Everyone but us seemed to be regulars. We were seated between a preppy college couple and two slovenly kids the same age, so there was definitely a mix of “diners.” The staff was exceedingly friendly. I had already decided I would get my usual breakfast of two eggs over easy with hash browns and bacon. Tom would have a waffle, because he is a waffle guy, and it was National Waffle Day. (Eating by the New Orleans Menu Newsletter Almanac has lately become a ridiculous obsession.) 

But Tom was balking at this plan, and seemed to be stuck on the Breakfast Melt, the Waffle House version of the popular breakfast sandwich. (The fancier versions probably stole the idea from here.) At $5.99, we got both.

This friendly staff works really hard and the food comes quickly. I embarrassed myself by asking a stupid question when Tom’s pecan waffle arrived. “Do you have real Maple Syrup?” The waitress was puzzled by this question, then grabbed a sticky-handled pitcher and placed it before me.

I then asked for butter for the hashbrowns and received a container of whipped spread, which I definitely did not use. One container came with Tom’s waffle, and I had already dumped it, thinking it was syrup. The odd substance lay there a second until I whisked it off. 

Tom enjoyed his waffle, and I tasted a bite. It was absolutely fine. Soft in the center, and not particularly crispy outside, it had a nice flavor. He also had some coffee that he liked just fine.

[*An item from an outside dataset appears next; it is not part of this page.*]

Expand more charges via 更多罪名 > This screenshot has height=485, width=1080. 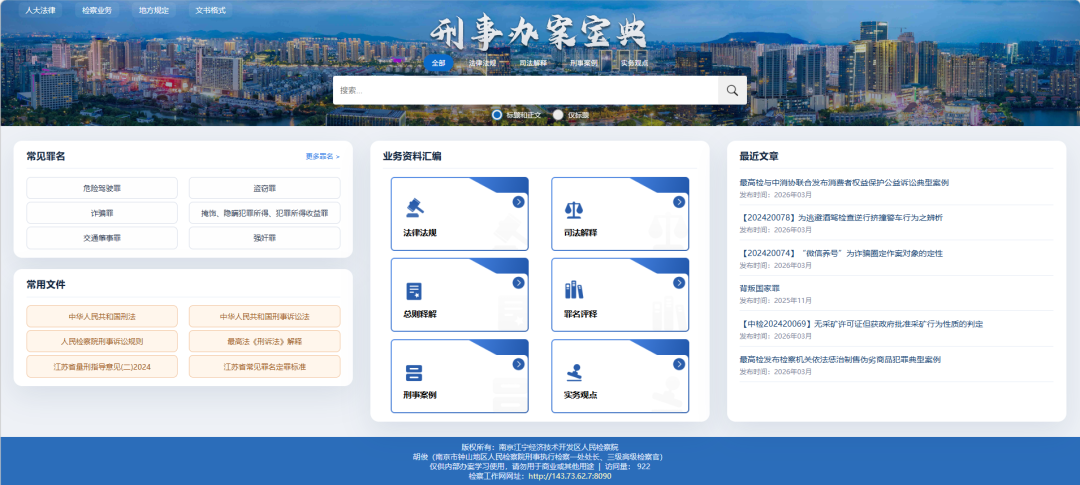point(322,157)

My plate of breakfast was good. The eggs were exactly as I asked, the bacon was very nice. These strips were cooked not as hard as I like, but they were cooked as most people would like them. Not thin but not thick, they had a sweet and smoky flavor and were of good quality. 

The hash browns were the nice old-fashioned frozen shreds that are crisped on a grill. I almost never see these and I’m delighted when I do. They could have benefitted from some salt and real butter, but I ate them as they came, eschewing the whipped spread. The biscuit had nothing going for it but carbs. My plate had a packet of ketchup in the center, and I’m not sure what it was for. Potatoes? Eggs?

The poor breakfast sandwich that was ordered per Tom’s whim sat there like an orphaned dish. How bad could it be? I like pork sausage patties but never eat them. I took a bite and it was very tasty. The pork sausage was the same quality as the bacon, with a little kick to it. American Cheese and scrambled eggs rounded it out, with nice Texas Toast-style thick white bread. I had to keep myself from eating this whole thing.

When the check came I was reflexively nervous when I saw others pulling out cash. I didn’t even check before entering to see if cards were accepted payment. Then the college girl next to us pulled out a card that was happily received. I wasn’t in a panic anyway, because for once I had cash, and it would have been enough to cover this Waffle House bill of $19.

It was a fine breakfast in a fine place, and I left thinking about Tom’s long-held admonition to eat in better places than chain restaurants because you’ll spend the same as in chains but have a better experience. I almost agreed until I did a mental tally of what the two of us would have spent for just pancakes and a waffle plus coffee at our favorite breakfast place in Covington, Mattina Bella. It would have been double, but the experience overall would have been twice as good.

That does not diminish the goodness of the Waffle House. For people not nearly as snooty as me, it’s actually a fine choice for breakfast. I can see why every time I blink there is a new one. And it is full.